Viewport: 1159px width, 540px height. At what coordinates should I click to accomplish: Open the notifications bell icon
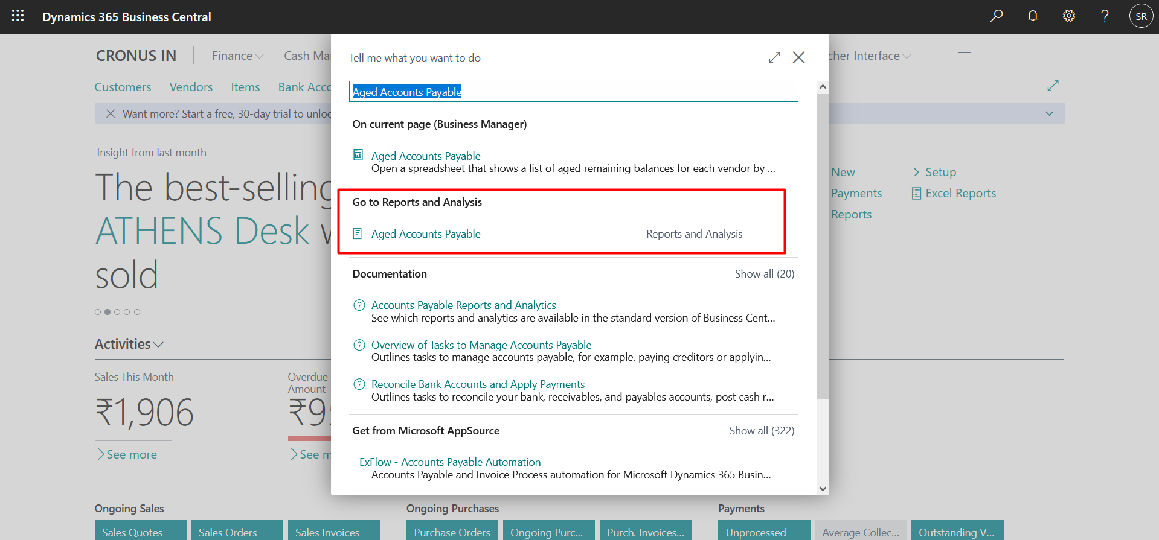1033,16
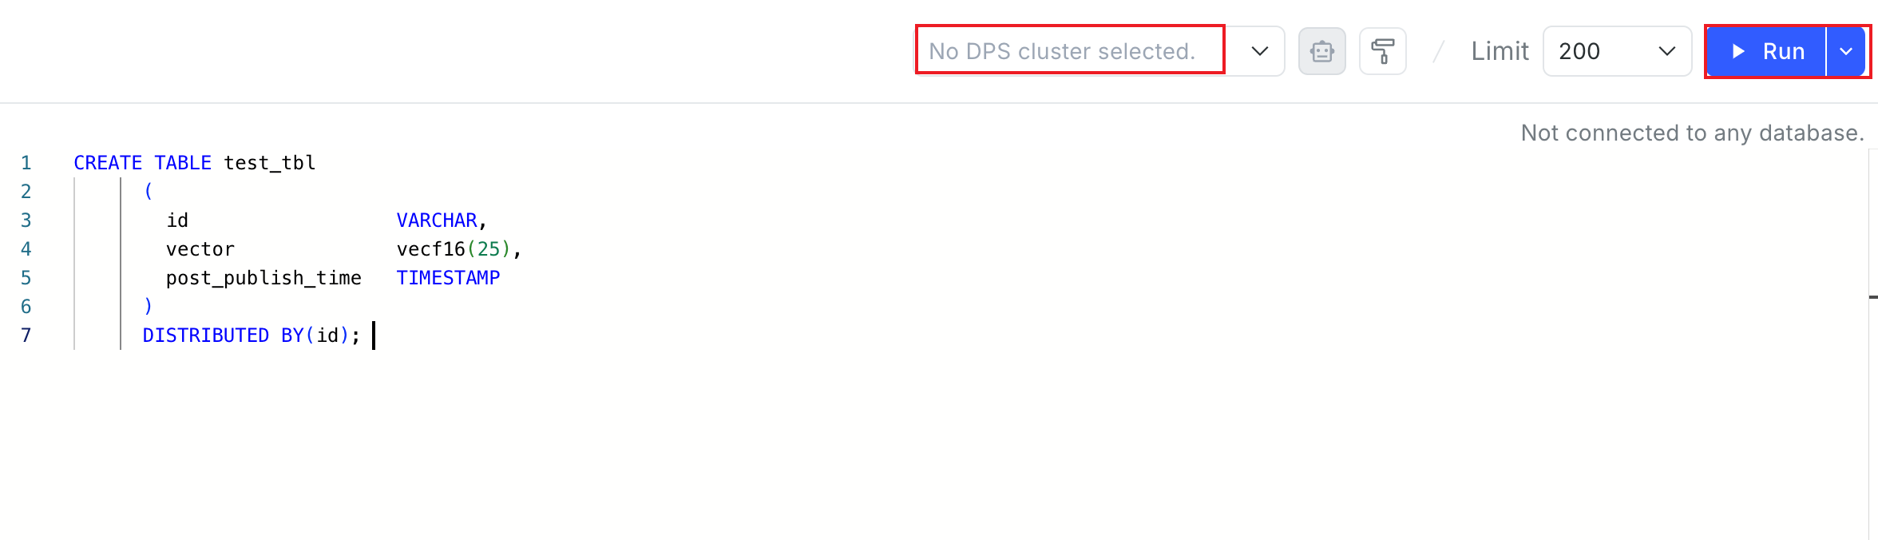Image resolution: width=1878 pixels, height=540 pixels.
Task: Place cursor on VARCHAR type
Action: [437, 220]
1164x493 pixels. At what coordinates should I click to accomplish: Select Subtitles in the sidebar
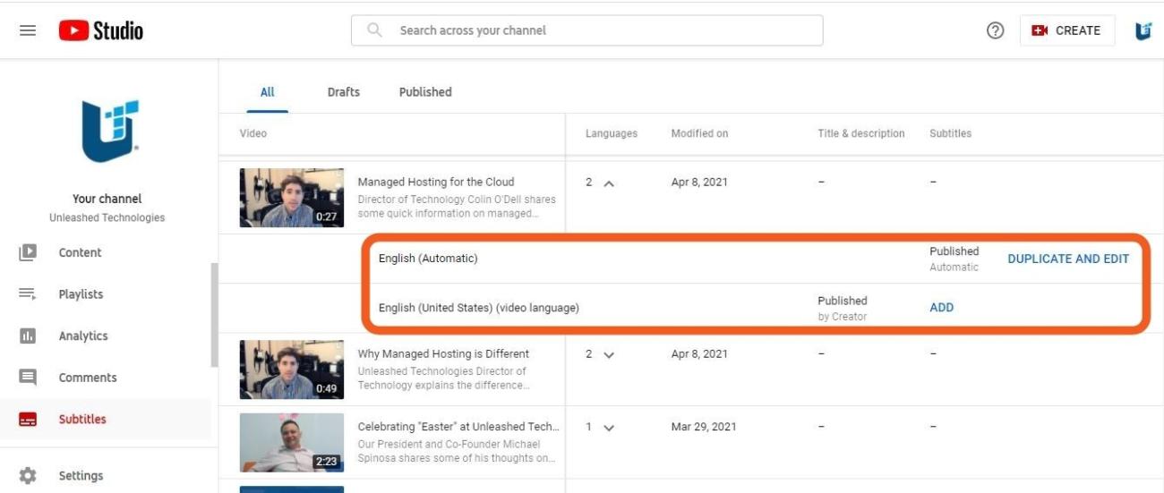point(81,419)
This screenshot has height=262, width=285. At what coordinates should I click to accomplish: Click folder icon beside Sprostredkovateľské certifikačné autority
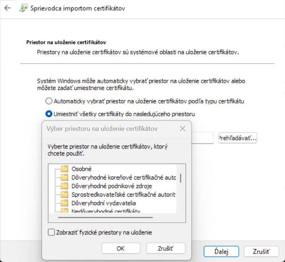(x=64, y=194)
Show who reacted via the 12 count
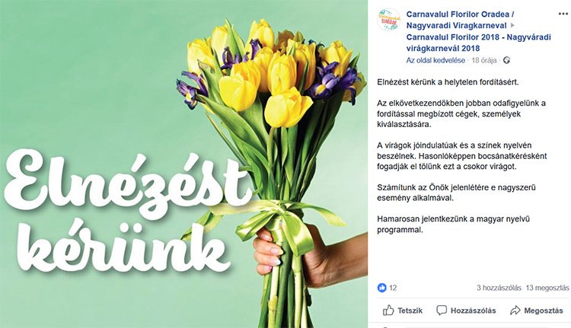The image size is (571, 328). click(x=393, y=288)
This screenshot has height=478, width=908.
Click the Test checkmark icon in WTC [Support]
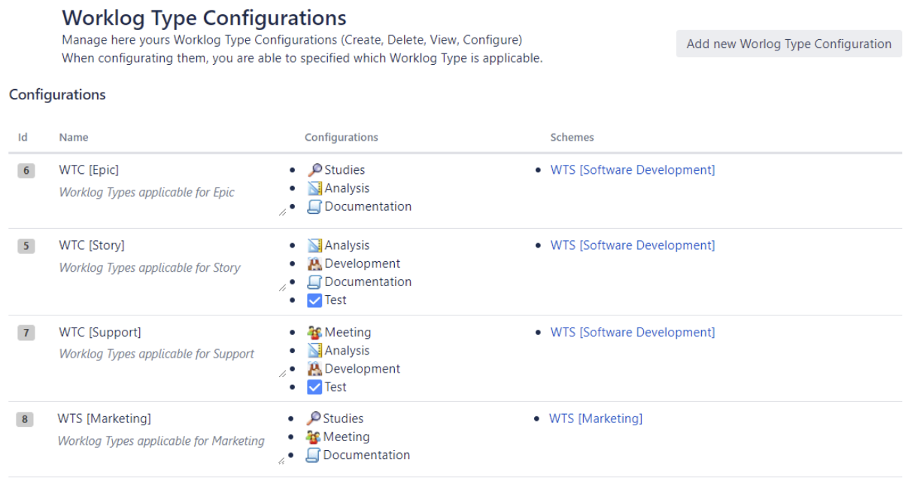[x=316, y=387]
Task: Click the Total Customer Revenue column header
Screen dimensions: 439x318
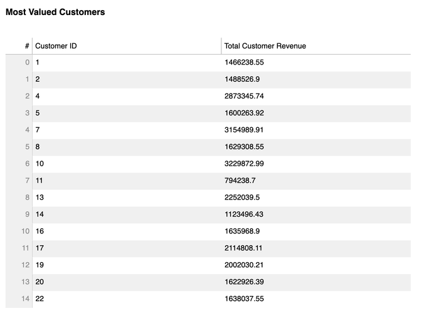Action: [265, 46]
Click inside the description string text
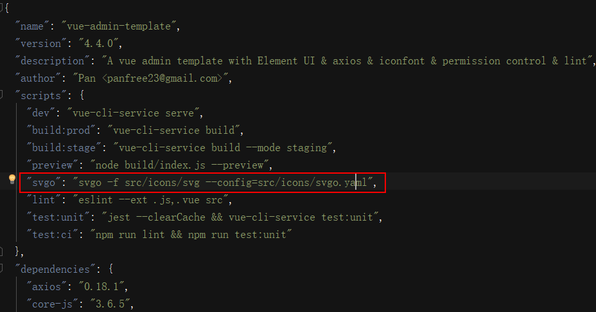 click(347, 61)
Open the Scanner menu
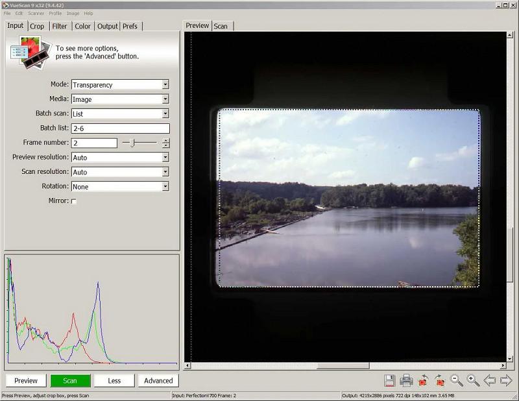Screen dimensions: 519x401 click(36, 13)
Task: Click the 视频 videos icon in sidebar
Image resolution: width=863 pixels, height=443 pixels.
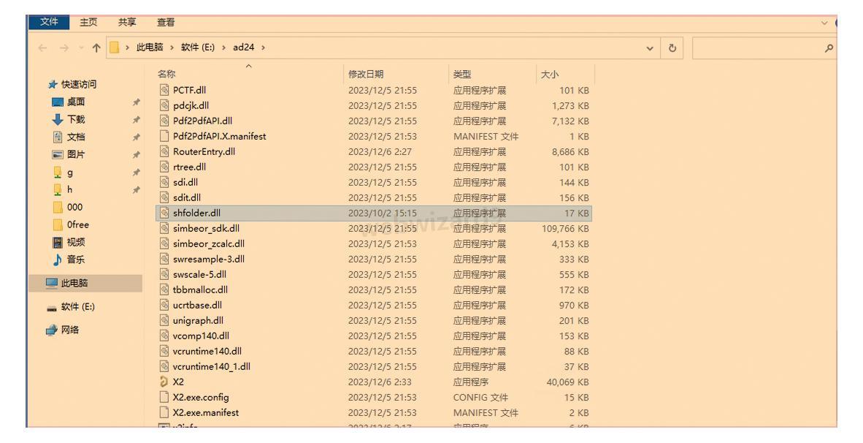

==============================

#### Work item
In the records above, find the line containing "Click inside the description string text". Reproduce it and every line after it through the last line, omitting pictures.

#### Your solution
Click inside the description string text
 click(347, 61)
Open the Scanner menu
Screen dimensions: 519x401 click(36, 13)
Task: Click the 视频 videos icon in sidebar
Image resolution: width=863 pixels, height=443 pixels.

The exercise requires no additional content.